[MATERIAL FOR THE TASK]

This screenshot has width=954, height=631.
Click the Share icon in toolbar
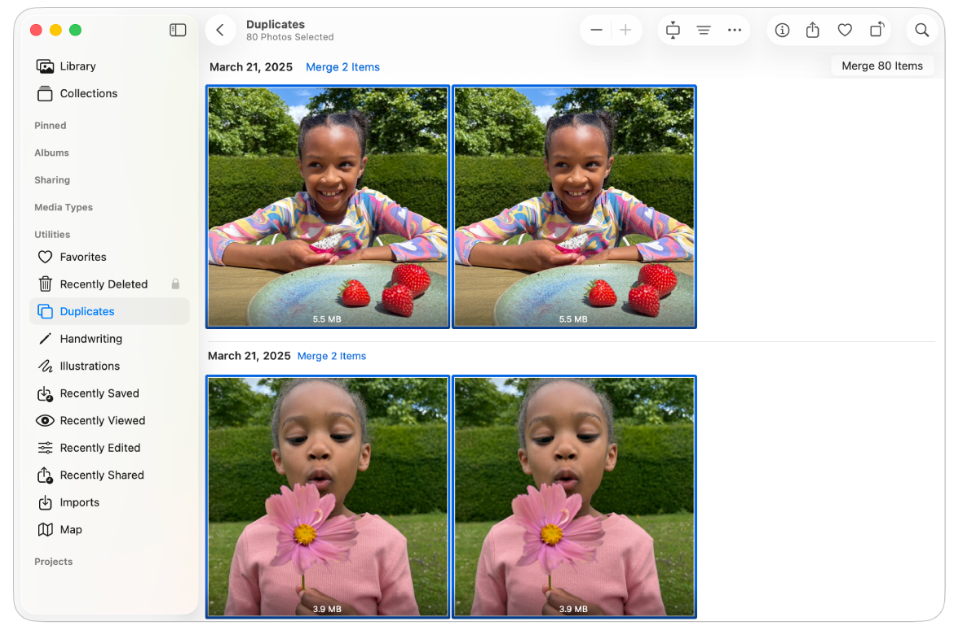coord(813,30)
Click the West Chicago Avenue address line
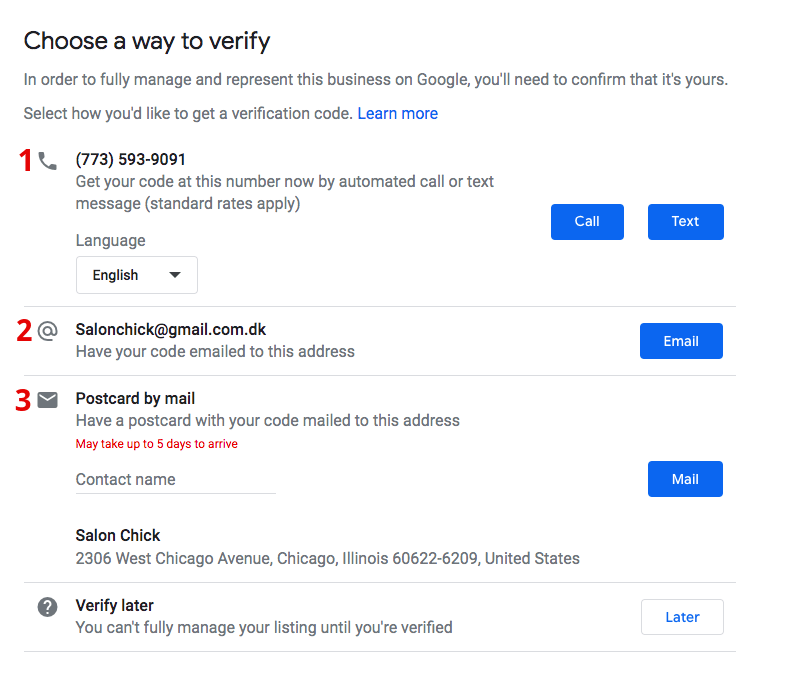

[/MATERIAL FOR THE TASK]
[MATERIAL FOR THE TASK]

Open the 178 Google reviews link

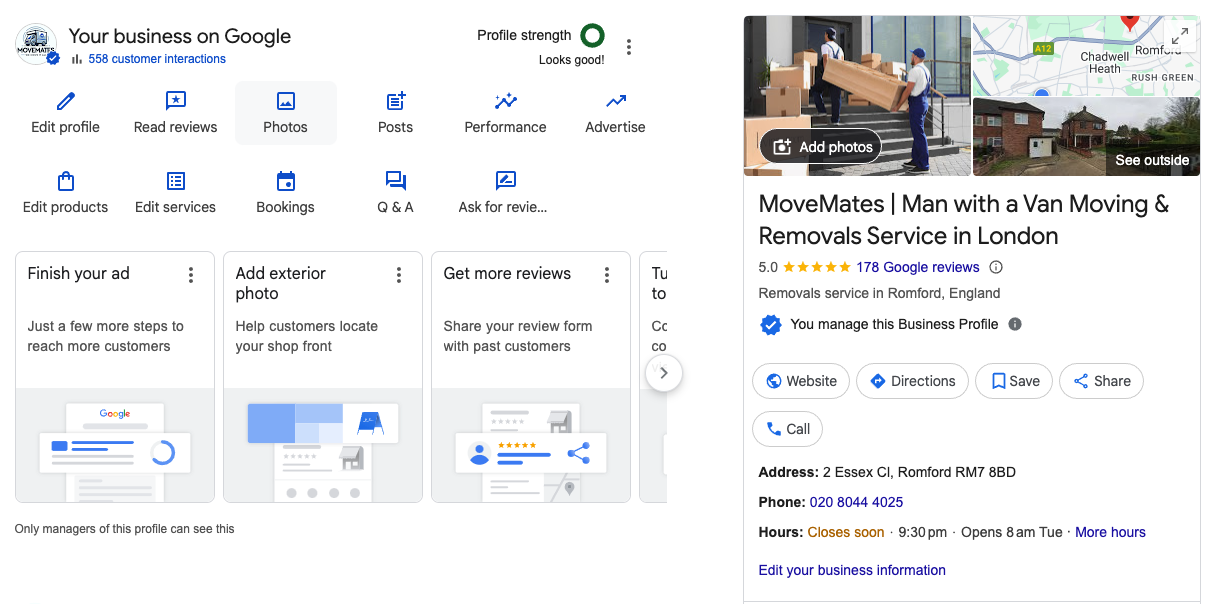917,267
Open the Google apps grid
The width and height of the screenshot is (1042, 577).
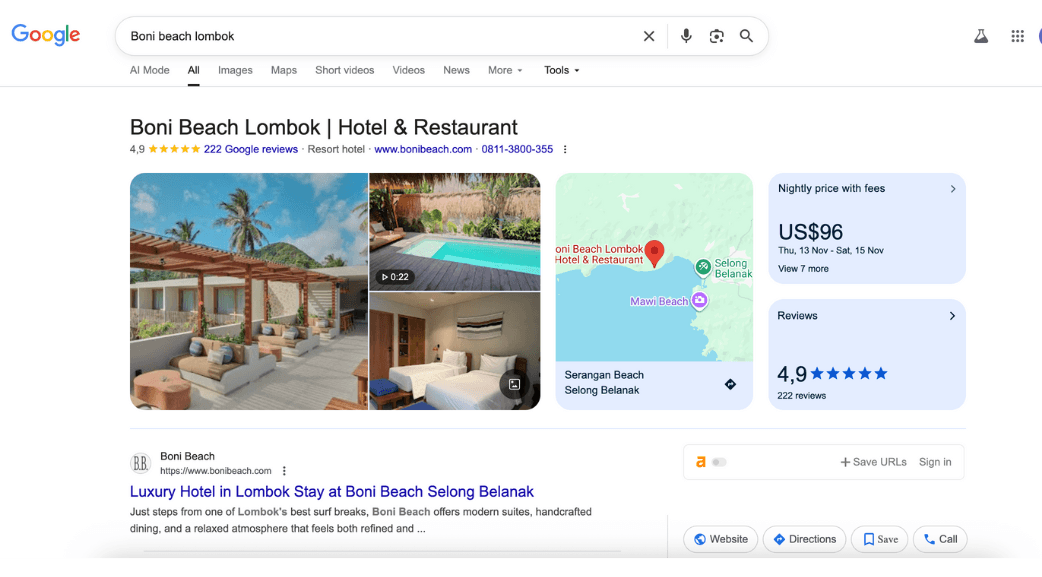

[/MATERIAL FOR THE TASK]

EXERCISE:
Everything from the line with "Open the 178 Google reviews link" down to the line with "The width and" in the data above should be copied exactly, with both end lines kept and the pictures left out.

TASK RESPONSE:
Open the 178 Google reviews link

917,267
Open the Google apps grid
The width and height of the screenshot is (1042, 577).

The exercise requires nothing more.